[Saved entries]
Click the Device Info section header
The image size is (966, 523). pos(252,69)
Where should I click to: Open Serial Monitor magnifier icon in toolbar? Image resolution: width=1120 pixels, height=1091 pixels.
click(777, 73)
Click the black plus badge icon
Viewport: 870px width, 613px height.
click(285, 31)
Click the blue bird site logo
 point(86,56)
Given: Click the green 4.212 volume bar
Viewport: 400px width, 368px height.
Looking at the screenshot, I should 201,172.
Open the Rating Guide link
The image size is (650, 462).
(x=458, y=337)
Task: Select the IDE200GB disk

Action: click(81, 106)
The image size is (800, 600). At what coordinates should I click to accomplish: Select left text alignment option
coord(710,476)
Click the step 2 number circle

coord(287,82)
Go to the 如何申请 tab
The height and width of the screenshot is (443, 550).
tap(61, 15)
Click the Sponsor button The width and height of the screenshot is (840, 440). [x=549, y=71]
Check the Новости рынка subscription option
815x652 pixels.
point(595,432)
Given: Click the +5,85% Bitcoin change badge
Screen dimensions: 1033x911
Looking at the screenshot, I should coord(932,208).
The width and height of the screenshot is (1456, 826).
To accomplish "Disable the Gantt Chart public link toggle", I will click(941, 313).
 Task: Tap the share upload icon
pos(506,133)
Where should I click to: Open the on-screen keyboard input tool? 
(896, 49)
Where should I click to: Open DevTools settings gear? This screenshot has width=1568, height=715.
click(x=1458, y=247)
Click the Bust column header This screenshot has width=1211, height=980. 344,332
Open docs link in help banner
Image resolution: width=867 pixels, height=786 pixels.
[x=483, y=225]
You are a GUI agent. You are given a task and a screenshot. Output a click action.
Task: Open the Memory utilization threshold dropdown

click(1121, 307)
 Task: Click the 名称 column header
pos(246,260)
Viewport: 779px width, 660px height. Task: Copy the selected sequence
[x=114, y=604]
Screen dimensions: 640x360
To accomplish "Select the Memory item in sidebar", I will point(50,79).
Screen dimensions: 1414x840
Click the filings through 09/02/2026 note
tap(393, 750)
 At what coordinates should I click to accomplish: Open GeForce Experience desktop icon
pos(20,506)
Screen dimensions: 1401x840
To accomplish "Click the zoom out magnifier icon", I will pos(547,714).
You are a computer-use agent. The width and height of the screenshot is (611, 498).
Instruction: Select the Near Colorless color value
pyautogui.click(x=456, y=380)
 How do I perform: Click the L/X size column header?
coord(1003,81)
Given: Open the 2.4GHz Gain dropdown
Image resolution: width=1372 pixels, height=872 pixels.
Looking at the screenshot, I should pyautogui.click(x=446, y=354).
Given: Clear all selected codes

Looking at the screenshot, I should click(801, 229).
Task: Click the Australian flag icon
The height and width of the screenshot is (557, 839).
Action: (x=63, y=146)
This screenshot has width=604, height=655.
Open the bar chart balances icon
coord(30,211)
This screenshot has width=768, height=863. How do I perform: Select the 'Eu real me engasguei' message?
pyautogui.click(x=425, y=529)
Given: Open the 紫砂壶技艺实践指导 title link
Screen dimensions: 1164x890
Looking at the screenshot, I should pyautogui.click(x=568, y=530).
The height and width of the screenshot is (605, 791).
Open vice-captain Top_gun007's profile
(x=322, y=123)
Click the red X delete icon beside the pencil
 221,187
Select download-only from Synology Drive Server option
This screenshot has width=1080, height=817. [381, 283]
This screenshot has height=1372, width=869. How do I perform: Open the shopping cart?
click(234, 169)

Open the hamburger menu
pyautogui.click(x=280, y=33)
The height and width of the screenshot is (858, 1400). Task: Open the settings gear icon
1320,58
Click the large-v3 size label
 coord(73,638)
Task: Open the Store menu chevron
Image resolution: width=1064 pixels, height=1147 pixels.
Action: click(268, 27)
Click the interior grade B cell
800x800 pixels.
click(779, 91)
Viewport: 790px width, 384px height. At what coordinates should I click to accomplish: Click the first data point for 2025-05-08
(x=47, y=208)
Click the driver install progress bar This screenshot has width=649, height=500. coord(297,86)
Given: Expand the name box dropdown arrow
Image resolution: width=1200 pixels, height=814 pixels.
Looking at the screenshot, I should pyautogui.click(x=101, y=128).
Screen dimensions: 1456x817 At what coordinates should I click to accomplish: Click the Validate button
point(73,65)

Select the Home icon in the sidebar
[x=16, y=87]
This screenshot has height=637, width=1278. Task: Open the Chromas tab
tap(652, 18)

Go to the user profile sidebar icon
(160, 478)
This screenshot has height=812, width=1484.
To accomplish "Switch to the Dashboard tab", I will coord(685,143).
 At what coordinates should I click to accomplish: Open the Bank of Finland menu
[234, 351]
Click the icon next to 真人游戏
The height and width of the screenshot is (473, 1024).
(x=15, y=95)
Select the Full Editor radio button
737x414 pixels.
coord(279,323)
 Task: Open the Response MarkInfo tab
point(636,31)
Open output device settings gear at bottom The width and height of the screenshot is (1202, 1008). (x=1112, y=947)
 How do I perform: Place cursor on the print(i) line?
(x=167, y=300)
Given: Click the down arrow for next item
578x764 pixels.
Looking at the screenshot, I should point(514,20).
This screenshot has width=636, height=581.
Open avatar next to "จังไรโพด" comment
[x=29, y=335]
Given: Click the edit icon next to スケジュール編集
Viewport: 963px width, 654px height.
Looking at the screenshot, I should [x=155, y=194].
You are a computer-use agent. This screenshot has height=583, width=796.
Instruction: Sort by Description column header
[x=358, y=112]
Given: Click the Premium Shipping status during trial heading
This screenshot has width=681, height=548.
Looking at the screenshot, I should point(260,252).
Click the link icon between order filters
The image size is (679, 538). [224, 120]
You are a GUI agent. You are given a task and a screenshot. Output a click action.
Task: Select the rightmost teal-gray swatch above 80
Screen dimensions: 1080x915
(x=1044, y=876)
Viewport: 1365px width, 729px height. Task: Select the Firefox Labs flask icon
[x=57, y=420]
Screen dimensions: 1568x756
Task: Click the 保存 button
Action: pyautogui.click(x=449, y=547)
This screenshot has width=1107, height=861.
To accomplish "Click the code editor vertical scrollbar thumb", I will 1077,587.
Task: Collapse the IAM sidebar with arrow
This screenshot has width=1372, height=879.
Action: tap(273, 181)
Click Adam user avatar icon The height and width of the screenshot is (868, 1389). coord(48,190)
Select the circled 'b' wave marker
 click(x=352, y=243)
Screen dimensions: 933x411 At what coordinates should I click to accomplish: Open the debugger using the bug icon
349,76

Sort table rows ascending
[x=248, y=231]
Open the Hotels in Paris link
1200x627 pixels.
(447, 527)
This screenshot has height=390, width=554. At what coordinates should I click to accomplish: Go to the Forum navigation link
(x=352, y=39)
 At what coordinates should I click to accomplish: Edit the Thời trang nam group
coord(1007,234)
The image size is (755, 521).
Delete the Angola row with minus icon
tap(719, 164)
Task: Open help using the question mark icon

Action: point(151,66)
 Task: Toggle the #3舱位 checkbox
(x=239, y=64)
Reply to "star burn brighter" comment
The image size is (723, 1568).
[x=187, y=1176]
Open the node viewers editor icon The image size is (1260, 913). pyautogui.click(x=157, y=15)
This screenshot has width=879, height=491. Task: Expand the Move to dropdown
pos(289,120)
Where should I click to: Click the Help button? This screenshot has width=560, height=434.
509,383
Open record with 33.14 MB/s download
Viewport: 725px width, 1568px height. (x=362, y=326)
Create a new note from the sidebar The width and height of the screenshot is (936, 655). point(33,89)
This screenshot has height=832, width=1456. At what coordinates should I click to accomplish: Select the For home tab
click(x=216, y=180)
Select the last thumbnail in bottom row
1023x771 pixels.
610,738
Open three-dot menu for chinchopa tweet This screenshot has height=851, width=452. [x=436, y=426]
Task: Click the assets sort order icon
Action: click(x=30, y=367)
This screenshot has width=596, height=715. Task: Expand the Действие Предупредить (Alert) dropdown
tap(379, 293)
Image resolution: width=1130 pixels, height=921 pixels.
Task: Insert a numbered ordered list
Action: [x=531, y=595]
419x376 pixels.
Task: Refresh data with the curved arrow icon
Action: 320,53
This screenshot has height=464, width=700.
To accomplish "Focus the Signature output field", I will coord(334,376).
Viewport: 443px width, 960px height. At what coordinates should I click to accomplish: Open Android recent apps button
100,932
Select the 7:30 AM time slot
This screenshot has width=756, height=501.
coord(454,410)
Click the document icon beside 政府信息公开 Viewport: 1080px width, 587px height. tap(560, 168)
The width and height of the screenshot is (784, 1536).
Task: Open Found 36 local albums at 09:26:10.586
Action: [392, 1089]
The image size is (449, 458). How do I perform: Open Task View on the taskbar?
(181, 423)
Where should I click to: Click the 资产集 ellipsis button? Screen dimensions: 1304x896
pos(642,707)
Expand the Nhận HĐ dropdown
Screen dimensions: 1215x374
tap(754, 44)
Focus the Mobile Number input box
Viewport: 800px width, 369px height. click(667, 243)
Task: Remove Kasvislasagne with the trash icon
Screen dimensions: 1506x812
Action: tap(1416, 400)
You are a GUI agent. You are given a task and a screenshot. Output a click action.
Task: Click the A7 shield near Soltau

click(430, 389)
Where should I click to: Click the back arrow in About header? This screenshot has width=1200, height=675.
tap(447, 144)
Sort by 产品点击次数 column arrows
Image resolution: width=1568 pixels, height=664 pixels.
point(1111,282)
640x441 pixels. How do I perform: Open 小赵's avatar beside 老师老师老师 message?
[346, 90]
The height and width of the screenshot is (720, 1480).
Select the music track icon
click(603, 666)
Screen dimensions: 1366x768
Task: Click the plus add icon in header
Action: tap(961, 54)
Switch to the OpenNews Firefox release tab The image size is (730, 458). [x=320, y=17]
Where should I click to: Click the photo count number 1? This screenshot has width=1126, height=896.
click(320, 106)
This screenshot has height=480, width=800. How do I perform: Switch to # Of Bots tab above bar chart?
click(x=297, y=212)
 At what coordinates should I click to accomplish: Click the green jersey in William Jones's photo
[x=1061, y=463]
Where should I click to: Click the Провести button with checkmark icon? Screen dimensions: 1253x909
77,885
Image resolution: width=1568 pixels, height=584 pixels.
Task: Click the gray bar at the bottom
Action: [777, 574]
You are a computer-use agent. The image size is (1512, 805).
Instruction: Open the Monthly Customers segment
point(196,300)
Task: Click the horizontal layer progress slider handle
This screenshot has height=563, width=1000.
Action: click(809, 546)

### Required work
Only the lines with the string "progress" are wanted; pick them out of the records above and copy them.

### Task answer
Click the driver install progress bar This screenshot has width=649, height=500. coord(297,86)
Task: Click the horizontal layer progress slider handle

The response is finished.